Friday, June 15, 2007

The News Journal, Wilmington, Del.

Miranda rule lets suspects get away
By Charles Brandt

The time to question O.J. Simpson was not during a Fox TV interview to promote a book. Put aside that publisher Judith Regan has no experience interrogating murder suspects. She still missed by 12 years the perfect time when almost anyone could have gotten a confession from Simpson.
The time to question him was five days after the murders, when he stepped out of a white Bronco in possession of the gun he had been pointing at his head, a silly wig, nearly $10,000 in cash and his passport. He was distraught, fearful, looking for sympathy and a sitting duck for a questioner with any skill.
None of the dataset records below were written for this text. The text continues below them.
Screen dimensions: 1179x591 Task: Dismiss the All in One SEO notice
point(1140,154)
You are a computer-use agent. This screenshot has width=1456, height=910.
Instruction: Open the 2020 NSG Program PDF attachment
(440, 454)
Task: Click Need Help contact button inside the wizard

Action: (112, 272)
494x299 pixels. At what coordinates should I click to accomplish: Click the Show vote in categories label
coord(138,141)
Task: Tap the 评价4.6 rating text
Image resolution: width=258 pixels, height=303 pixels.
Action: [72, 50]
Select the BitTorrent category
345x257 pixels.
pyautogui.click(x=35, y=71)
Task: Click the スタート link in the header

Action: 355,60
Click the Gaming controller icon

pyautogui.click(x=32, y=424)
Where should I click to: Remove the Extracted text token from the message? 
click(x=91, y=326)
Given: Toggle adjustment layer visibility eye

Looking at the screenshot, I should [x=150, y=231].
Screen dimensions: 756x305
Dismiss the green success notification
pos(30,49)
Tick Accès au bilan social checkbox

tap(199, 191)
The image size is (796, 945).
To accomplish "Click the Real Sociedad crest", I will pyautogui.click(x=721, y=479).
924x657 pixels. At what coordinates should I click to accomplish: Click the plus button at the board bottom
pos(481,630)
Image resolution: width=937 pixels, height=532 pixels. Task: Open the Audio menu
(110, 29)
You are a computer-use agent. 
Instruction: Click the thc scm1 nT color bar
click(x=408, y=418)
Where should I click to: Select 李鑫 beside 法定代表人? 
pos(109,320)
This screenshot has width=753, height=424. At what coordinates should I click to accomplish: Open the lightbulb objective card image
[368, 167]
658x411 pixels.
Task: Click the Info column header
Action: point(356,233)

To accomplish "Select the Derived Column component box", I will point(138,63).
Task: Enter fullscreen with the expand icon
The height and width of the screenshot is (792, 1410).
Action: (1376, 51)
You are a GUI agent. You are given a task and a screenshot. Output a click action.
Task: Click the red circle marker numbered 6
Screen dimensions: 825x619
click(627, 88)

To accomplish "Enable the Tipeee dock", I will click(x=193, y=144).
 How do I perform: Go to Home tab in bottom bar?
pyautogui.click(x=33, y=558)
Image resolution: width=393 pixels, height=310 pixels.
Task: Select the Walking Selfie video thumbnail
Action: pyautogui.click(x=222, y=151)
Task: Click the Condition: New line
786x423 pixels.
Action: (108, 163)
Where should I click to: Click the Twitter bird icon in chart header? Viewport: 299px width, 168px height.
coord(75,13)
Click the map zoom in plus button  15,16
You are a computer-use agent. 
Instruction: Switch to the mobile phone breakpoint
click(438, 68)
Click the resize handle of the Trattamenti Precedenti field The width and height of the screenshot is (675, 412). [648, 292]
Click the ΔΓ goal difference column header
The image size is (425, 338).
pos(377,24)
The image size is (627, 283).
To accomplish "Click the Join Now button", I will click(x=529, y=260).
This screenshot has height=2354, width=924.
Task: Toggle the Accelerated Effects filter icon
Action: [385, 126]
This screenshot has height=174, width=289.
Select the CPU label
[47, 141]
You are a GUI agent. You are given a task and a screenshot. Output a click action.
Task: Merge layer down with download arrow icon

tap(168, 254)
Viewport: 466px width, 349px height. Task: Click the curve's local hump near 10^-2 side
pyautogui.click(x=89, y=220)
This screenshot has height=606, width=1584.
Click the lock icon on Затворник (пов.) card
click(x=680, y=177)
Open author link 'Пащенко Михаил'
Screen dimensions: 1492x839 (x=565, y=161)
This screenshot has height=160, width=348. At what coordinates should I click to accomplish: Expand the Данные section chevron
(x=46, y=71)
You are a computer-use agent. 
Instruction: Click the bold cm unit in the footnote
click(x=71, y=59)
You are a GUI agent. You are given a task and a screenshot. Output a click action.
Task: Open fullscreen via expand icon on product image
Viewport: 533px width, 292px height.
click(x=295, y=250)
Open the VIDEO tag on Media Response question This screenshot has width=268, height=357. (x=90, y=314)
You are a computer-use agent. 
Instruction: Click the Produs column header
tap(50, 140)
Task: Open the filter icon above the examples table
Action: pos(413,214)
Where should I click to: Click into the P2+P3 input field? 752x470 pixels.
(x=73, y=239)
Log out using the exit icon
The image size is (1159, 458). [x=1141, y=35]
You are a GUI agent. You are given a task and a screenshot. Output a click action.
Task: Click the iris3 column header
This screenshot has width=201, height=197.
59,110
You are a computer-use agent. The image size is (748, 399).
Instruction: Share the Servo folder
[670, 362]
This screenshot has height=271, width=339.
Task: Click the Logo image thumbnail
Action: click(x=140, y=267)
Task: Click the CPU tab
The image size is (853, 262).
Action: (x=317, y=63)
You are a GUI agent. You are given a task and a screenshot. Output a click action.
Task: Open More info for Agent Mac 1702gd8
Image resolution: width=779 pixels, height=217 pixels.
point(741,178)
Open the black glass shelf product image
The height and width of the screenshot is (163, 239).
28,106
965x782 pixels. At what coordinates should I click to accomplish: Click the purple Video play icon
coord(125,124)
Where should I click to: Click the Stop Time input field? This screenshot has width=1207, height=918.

A confession was waiting to burst out to a sympathetic listener.
But under Miranda rules invented by the Supreme Court in 1966, detectives were not permitted to ask Simpson a single question, not even, "How was the ride?"
Simpson, like every other criminal suspect since 1966, was handed a remote control with a mute button that put a permanent gag order on cops' questions.
In the years shortly following Miranda, I was a homicide prosecutor and investigator, and taught and published about interrogation and cross-examination. I witnessed firsthand the lawlessness that the new rules encouraged. An appalling message was sent across the land when murderers accepted they no longer had to answer questions.
As Justice Byron White predicted in his 1966 dissent, Miranda's "next victims are as yet unborn."
Since 1966, the dramatic rise in the rate of unsolved murders in the United States became a trend. Who killed Robert Blake's wife? Who tortured and killed little JonBenet Ramsey? Who killed Chandra Levy in a secluded park in Washington, D.C.?
When terrorist Timothy McVeigh was pulled over on a highway shortly after the Oklahoma City bombing, he was driving an old, unregistered car without a license plate. During that traffic stop, the cop saw a gun on the front seat. Who drives a car without tags and leaves a gun in plain sight? He was arrested on a gun and traffic charge.
A few hours later, police realized they might have the Oklahoma City bomber in custody. McVeigh was a self-righteous zealot, a fanatic with a message on the tip of his tongue. But no cop could ask McVeigh a single question to tap that emotional geyser. Inside McVeigh was a virulent confession waiting to burst out -- including the identity of John Doe Number Two.
What impotence before our friends and enemies in the world. Not Canada, England, Israel nor any other nation has had rules that mute detectives.
When Yitzak Rabin was murdered by a gunman, Israeli investigators asked questions, got answers, and within a week had arrested all six in the gunman's support system. All were convicted of murder.
Did the Rev. Dr. Martin Luther King's assassin, James Earl Ray, have supporters behind the scene? Where did a local burglar like Ray get the know-how to flee to Canada, London and Portugal?
Did Bobby Kennedy's assassin, Sirhan Sirhan, have terrorist encouragement behind the scene? These were 1968 murders, two years too late for detectives to find out as they might have before Miranda.
While it was a good first step for Fox News to cancel its O.J. Simpson show, Fox should atone by making available online the book, and the writer's interview notes and tapes, and the TV interview.
Miranda doesn't apply to civil cases, where every defendant is forced to sit for a deposition and answer questions under oath. Fox's raw material could be compared to Simpson's deposition in the victims' families' civil case.
Although a long shot, a felony conviction for perjury committed during a civil deposition is a more satisfying vision than O.J. Simpson on a golf cart.
Charles Brandt, a former Delaware chief deputy attorney general, lives in Lewes and Sun Valley, Idaho.